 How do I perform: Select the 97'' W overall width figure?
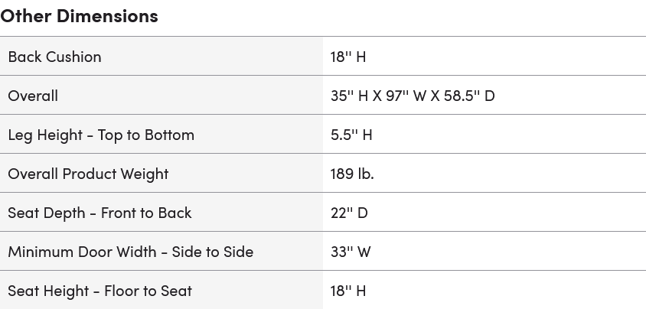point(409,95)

--

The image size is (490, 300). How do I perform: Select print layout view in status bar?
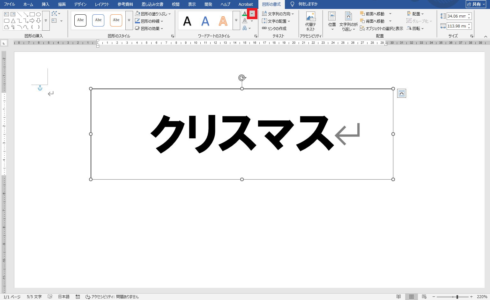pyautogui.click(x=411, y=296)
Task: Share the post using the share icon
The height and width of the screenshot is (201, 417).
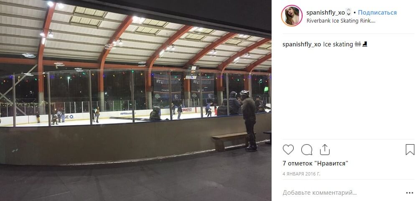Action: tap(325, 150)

* * *

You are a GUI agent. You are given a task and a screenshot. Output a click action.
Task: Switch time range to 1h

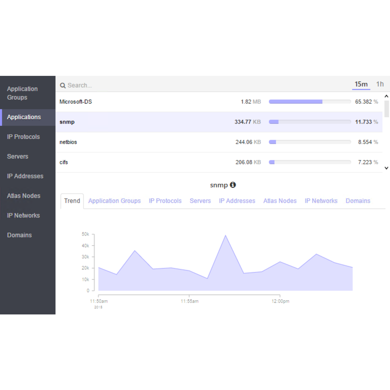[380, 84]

— PROBLEM TO WORK ON —
Convert the item lines running from the one containing "How do I perform: Select the" through the one containing "point(409,95)" into a Markdown table with the columns Row and Item line, numbering each row and dropping any blank lines. Leave the pictures out.

— EXERCISE RESPONSE —
| Row | Item line |
|---|---|
| 1 |  How do I perform: Select the 97'' W overall width figure? |
| 2 | point(409,95) |